I’ve been putting off my homework for the Storywonk Discovery writing workshop. It’s been that kind of crazy week, especially with CSSF and Dragoncon to plan for.

But the class on Sunday afternoon was really good – the first half was about voice, and the second about characters. There’s a homework assignment for each part.

Voice assignment: take an excerpt from your private writing, to someone who you feel very comfortable expressing yourself with, a situation where you’re not tap-dancing, trying to appear clever, or writing for a public audience. Study that passage for the details of its style; look at the length of the sentences, whether the language is flowery or simple, funny or serious, formal or casual.

Then you try to write a very short story in the same voice and style as that, take a similar excerpt from something that you’ve written before, and compare the two fiction pieces.

Character exercise: Think of a scene for your book in your main character’s POV. Outline it in your head, and start to look at your character’s weaknesses and vulnerabilities. Then write the scene, highlighting those aspects of his or her character.

So – I’m looking forward to getting into these, but I guess I haven’t taken the time for it. I really should put in a good hour tonight, and maybe post some comments to the class forum if I’m having problems.


Lisa Winfield

April 14, 2011

L is for…

Lisa Winfield is probably the breakout main character of my 2008 Nano book, ‘Chatterboxes.’ (I also wrote over 50,000 words of one of my Firefly Kaylee fanfics during November 2008, but that’s another story, literally.) Chatterboxes was originally conceived of as an ensemble book, but Lisa was the one who I spent the most time on prep with, so she’s the most vividly characterized, and the book begins and ends with her point of view.

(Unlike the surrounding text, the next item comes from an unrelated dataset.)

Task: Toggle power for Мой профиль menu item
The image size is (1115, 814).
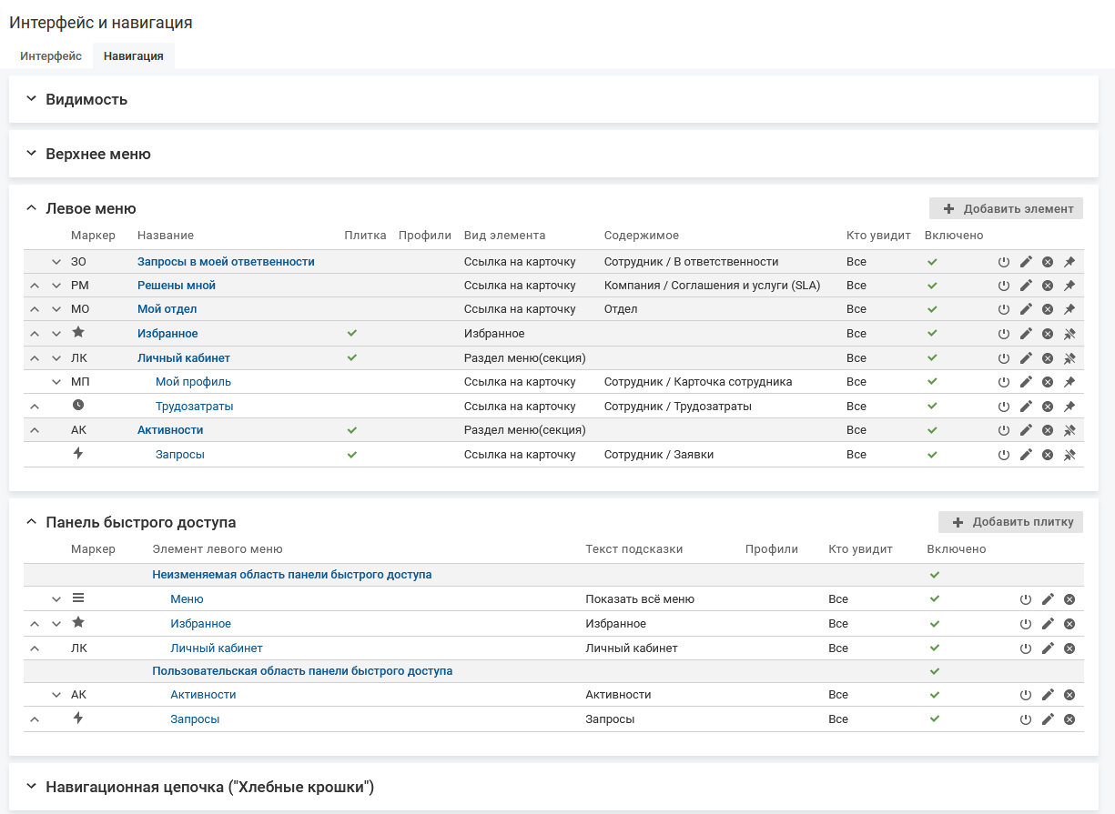Action: click(x=1004, y=382)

I drew a lot from myself and my family to flesh Lisa out. She lives in Stoney Creek, not that far from my own apartment on the East side of Hamilton, where she and her best friend Kay share half of a duplex. She works at a Pizza Pizza franchise, spends a lot of time in trivia chat rooms online, and wonders if she’ll ever get back together with her ex-fiancee, who cheated on her but who she still loves. Like me she’s an extreme introvert who tries tof force herself out of her shell in certain situations and is often dissatisfied with the success of her attempts. I also borrowed somewhat on the character of Meredith Grey, from ‘Grey’s anatomy’, particularly in connection to some of Lisa’s verbal tics and her sarcastic attitude.

I’m not quite sure what else to say about Lisa in a blog post, except possibly to share one of my favorite moments with her, which comes from a fairly intense scene near the end of the book, where she and her new friend Kelson have been captured by a villainness who is trying to find out their secret.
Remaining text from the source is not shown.